Козлов, как я и ожидал, пока шайбу выковыривал, пока разворачивался, пока смотрел где партнёры, встал так, что просто невозможно было промахнуться. Поэтому я, разогнавшись как электричка, со всей дури въехал в этого ленинградского здоровяка, деревянный борт жалобно затрещал, а зрители на трибунах взвыли громче, чем после забитого гола. Каска Козлова подлетела вверх, сам он грохнулся там же где и стоял, а шайба отползла прямо мне на крюк. Я в мгновение сделал пас на Скворцова, который послушно ждал передачи перед воротами Шаповалова, и Сашка в одно касание вогнал черный диск точно в угол.
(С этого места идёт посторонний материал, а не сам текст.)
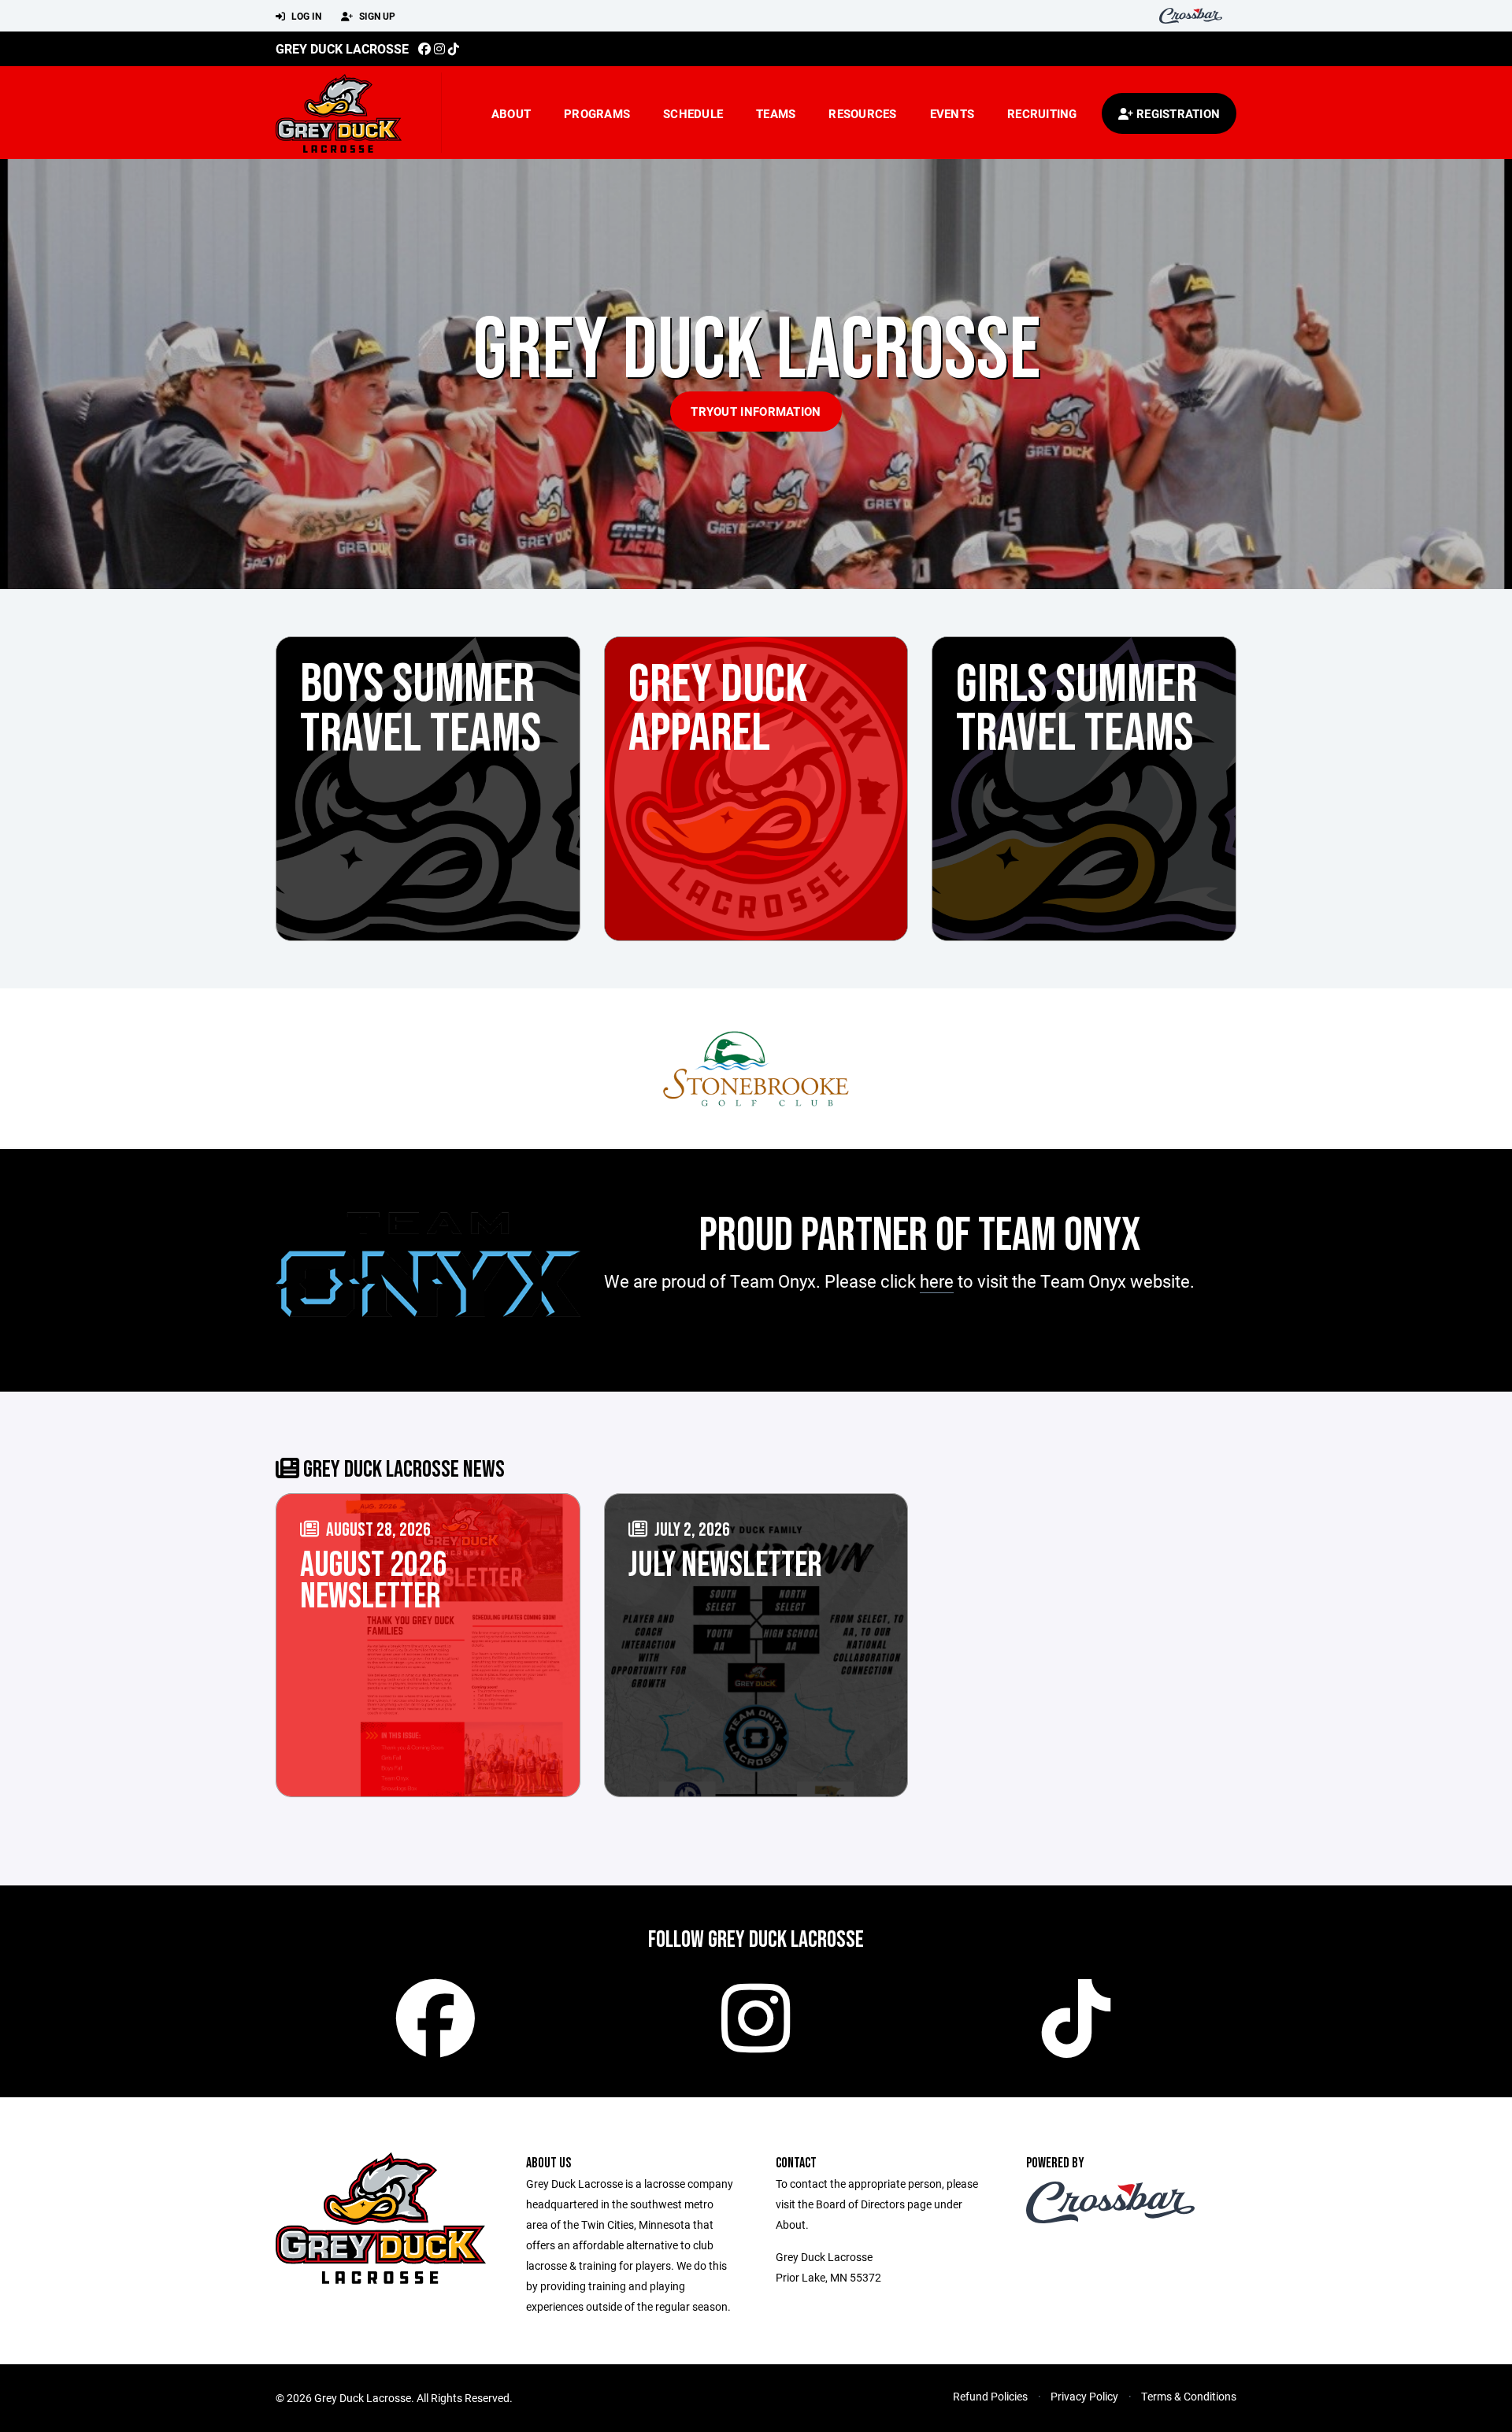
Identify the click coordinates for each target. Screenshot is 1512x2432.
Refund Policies (990, 2396)
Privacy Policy (1084, 2396)
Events (952, 113)
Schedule (693, 113)
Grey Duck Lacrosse (342, 48)
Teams (775, 113)
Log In (305, 15)
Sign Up (376, 15)
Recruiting (1042, 113)
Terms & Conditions (1188, 2396)
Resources (862, 113)
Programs (597, 113)
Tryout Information (756, 411)
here (937, 1281)
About (511, 113)
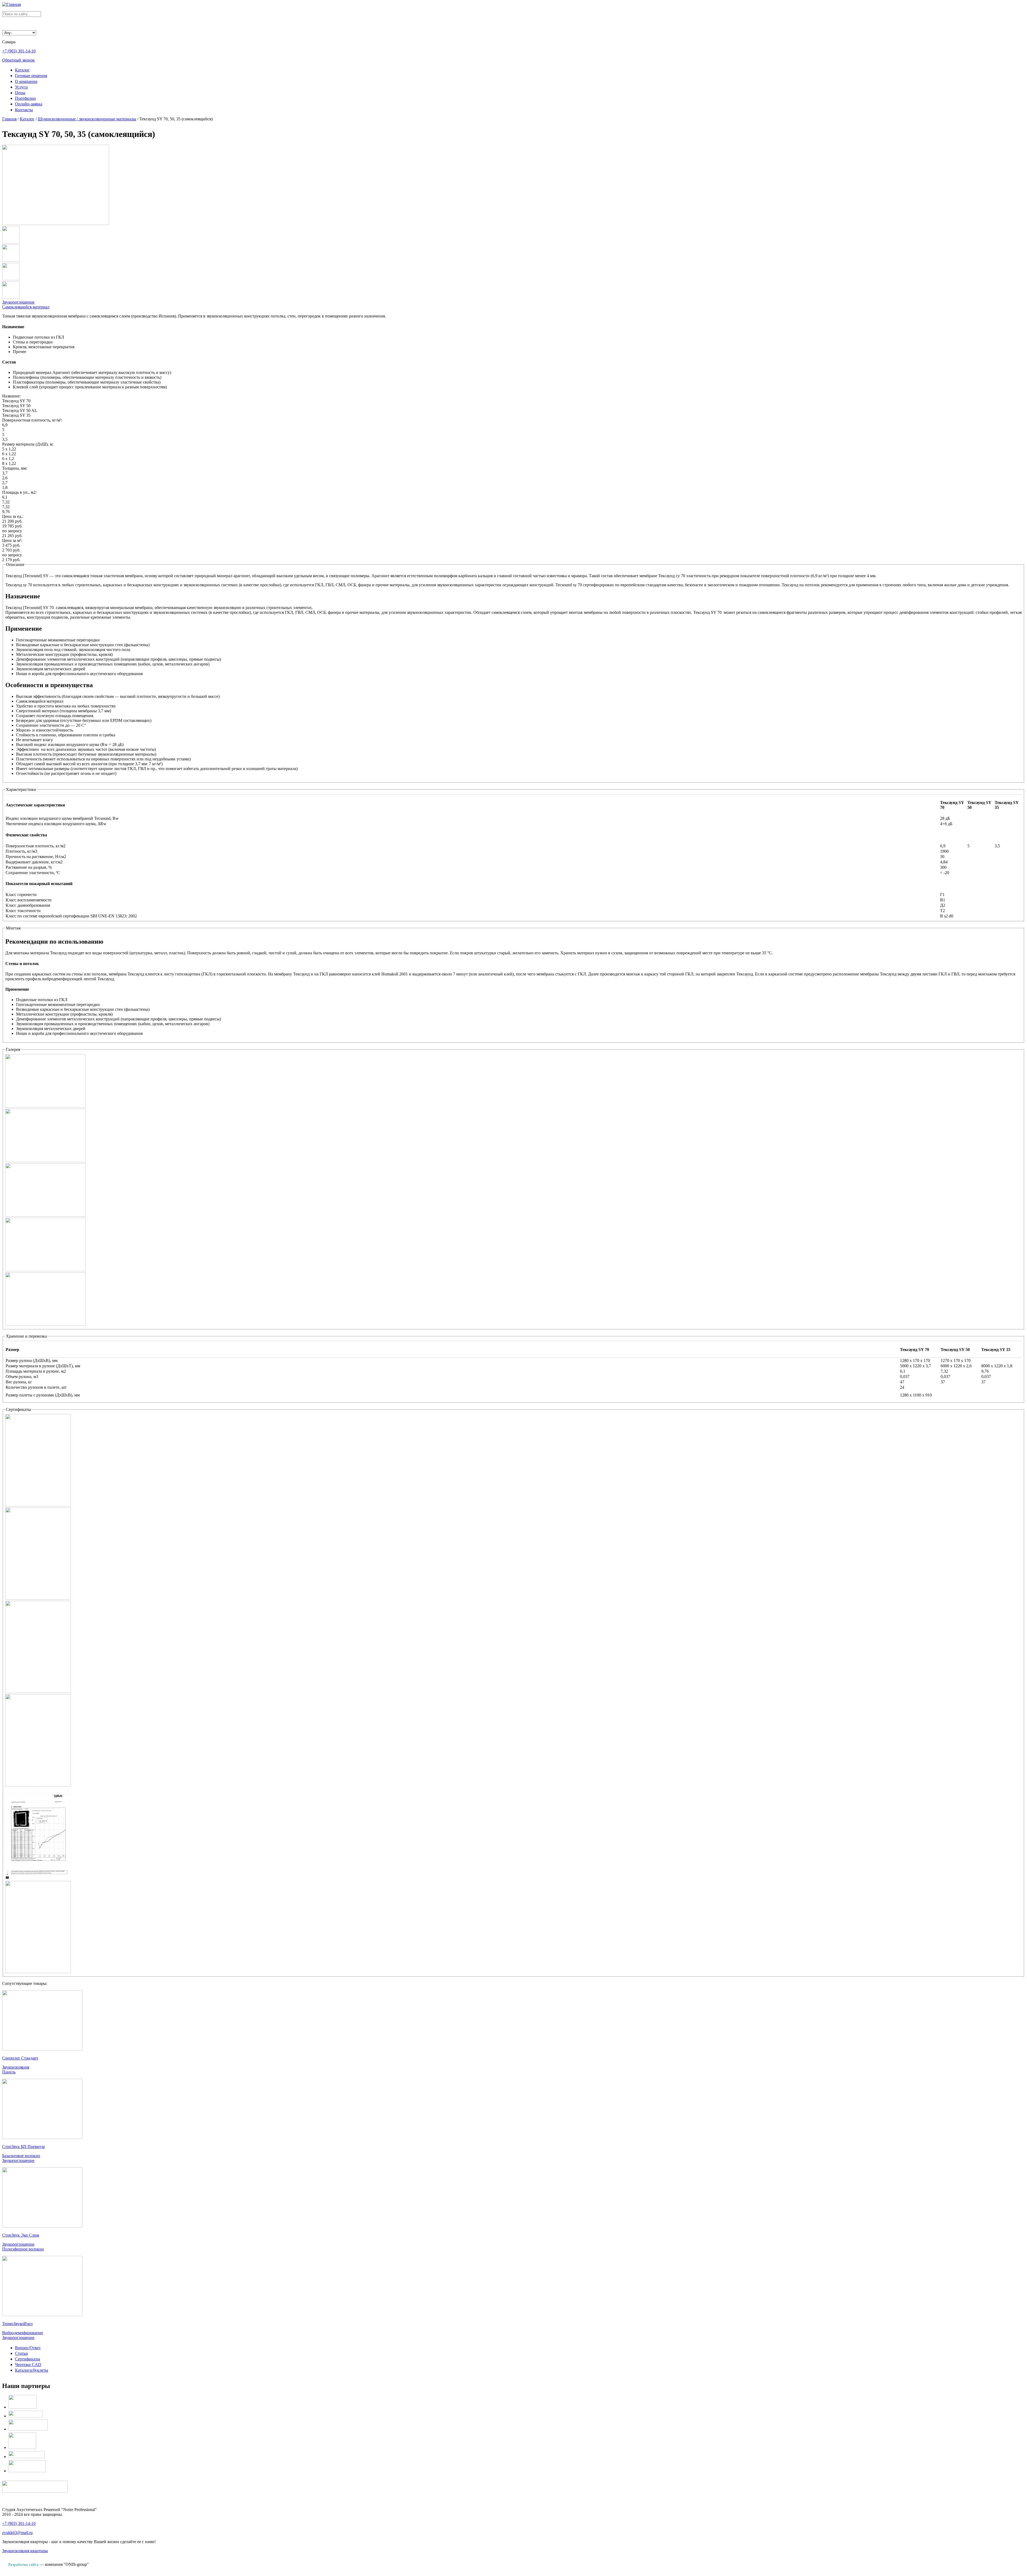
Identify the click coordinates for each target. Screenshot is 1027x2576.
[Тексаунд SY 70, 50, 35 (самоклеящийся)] (55, 223)
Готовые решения (31, 75)
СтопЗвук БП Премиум (23, 2146)
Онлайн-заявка (28, 104)
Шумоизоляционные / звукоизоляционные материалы (87, 119)
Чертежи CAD (28, 2364)
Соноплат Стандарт (20, 2058)
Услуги (21, 87)
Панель (9, 2072)
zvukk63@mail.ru (17, 2532)
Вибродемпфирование (22, 2332)
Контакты (24, 110)
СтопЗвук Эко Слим (20, 2235)
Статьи (21, 2353)
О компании (26, 81)
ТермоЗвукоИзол (17, 2323)
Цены (20, 92)
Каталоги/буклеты (31, 2370)
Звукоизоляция (15, 2067)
— Го-о-ол! — Заорали болельщики.
— А-а-а! — Заголосила наша скамейка.
— Судья, ты куда, мать твою, смотришь?! — Крикнул, стоящий у борта тренер ленинградцев Пучков. — Нарушение, твою мать!
— Николай Георгиевич, силовая борьба, — развел руки в стороны рефери и показал на центр, а на табло цифры с 1: 2, поменялись на 2: 2.
Козлов же встал, потряс головой, отряхнулся от ледяной крошки, подобрал каску, и как ни в чем не бывало, покатил на смену. «Будет мстить», — без сомнения подумал я, усаживаясь на скамейку запасных.
— Мастерски вмазал, — похлопал меня по плечу ассистент главного Виталич. — Сейчас держись. Покалечит.
— Если покалечат, считайте меня комсомольцем, — пробухтел я.
И в следующей же смене, Козлов действительно чуть не выписал мне комсомольский билет и не нацепил комсомольский значок на одно место. Однако я в свое время побывал в таких хоккейных передрягах, что Паше Козлову и не снилось. Поэтому когда капитан армейцев с Невы, в средней зоне летел на меня, я мало того, что вовремя успел присесть, я ещё отдал передачу на Ковина. И пока Козлов перелетал через меня рыбкой, мои пионеры-герои забили третью шайбу, разыграв простенькую комбинацию на двоих. Табло показало 3: 2, а Виталич опять начал причитать:
— Ну, всё теперь тебе точно конец. Козлов — он бешенный. Пока не пришибёт, не успокоится.
— Если он бешенный, чего же его среди здоровых держат? — Улыбнулся я, наблюдая, как на ледовом поле тройка Федотова забивает растерянным ленинградцам четвёртый гол. — Молодчики!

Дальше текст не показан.